##### RECORDS FOR THIS EXERCISE

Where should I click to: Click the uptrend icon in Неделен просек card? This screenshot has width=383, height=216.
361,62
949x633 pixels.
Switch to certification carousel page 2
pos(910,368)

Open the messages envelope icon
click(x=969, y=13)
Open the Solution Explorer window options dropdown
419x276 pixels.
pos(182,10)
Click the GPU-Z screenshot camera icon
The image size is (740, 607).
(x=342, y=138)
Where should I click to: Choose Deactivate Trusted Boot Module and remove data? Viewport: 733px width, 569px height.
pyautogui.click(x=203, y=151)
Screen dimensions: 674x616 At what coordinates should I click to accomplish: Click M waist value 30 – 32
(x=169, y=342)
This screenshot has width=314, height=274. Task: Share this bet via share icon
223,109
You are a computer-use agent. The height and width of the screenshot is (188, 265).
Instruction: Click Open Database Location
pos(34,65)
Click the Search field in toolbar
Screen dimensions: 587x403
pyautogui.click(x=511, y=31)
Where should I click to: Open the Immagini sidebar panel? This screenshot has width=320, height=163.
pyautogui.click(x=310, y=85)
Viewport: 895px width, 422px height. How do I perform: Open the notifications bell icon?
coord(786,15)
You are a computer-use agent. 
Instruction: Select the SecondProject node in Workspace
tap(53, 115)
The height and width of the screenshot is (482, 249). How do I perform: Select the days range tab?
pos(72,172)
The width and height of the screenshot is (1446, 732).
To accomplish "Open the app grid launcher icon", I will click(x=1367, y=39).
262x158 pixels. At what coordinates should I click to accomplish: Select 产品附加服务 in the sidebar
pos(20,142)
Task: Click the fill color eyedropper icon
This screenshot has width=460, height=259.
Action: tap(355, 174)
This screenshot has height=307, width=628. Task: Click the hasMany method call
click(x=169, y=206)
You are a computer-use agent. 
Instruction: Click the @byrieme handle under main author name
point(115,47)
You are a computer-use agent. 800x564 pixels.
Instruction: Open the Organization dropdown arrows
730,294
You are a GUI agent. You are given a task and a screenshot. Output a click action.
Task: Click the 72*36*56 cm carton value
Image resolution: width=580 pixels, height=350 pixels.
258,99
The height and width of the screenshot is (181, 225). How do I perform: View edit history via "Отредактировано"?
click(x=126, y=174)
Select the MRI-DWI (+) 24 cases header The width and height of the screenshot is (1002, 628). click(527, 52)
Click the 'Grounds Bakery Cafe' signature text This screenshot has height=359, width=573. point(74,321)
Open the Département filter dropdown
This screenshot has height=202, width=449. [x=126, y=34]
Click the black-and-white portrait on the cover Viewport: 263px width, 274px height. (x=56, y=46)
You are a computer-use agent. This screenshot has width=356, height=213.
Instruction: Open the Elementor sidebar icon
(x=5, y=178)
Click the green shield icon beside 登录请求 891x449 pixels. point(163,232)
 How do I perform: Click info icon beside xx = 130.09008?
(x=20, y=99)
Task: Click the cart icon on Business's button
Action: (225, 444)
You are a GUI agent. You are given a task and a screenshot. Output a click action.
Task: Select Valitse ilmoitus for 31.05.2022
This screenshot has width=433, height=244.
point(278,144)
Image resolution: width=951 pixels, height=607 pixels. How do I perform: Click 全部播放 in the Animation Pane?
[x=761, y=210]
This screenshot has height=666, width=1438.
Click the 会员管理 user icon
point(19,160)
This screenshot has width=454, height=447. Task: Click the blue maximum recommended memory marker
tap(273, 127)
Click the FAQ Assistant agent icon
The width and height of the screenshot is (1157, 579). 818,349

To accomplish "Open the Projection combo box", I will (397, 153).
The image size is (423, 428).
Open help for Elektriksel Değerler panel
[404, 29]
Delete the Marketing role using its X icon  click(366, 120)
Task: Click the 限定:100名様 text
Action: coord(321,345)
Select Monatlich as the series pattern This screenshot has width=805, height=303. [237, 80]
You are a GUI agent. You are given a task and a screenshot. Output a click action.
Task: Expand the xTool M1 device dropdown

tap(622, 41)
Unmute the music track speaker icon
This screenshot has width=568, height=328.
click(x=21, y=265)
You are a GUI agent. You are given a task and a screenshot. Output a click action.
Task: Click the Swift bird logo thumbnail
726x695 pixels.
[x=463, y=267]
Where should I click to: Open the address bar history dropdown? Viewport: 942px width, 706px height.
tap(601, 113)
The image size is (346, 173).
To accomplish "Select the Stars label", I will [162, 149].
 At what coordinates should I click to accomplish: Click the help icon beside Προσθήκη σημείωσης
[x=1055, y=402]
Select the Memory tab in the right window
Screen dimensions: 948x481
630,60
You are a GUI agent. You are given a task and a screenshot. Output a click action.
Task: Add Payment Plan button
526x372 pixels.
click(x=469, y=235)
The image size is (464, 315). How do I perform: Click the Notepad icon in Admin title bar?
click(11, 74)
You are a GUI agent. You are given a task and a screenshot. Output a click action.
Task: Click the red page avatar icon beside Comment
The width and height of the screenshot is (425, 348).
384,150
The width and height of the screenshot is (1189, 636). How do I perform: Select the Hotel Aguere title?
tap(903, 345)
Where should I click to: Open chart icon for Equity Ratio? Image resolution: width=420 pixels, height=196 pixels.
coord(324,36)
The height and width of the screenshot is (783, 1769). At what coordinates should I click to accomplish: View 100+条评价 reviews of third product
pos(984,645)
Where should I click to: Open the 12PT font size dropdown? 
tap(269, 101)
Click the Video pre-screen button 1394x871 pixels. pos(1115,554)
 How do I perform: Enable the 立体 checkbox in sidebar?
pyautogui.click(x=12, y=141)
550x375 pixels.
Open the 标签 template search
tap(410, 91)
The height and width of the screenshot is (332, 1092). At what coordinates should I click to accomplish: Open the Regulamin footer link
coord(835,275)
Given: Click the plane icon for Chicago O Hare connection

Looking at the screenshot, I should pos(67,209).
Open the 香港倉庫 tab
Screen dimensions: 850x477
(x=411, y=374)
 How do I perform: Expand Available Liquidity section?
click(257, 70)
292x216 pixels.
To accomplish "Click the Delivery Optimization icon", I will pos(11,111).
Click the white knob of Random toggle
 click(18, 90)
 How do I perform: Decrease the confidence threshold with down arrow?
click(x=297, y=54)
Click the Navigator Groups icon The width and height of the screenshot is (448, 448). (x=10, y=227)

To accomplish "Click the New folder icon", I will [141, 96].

##########

### EXERCISE
Take the line that contains "Click the Video" and each line after it through the end of the records, and repeat them all exactly. Nothing else.

### OUTPUT
Click the Video pre-screen button 1394x871 pixels. pos(1115,554)
 How do I perform: Enable the 立体 checkbox in sidebar?
pyautogui.click(x=12, y=141)
550x375 pixels.
Open the 标签 template search
tap(410, 91)
The height and width of the screenshot is (332, 1092). At what coordinates should I click to accomplish: Open the Regulamin footer link
coord(835,275)
Given: Click the plane icon for Chicago O Hare connection

Looking at the screenshot, I should pos(67,209).
Open the 香港倉庫 tab
Screen dimensions: 850x477
(x=411, y=374)
 How do I perform: Expand Available Liquidity section?
click(257, 70)
292x216 pixels.
To accomplish "Click the Delivery Optimization icon", I will pos(11,111).
Click the white knob of Random toggle
 click(18, 90)
 How do I perform: Decrease the confidence threshold with down arrow?
click(x=297, y=54)
Click the Navigator Groups icon The width and height of the screenshot is (448, 448). (x=10, y=227)

To accomplish "Click the New folder icon", I will [141, 96].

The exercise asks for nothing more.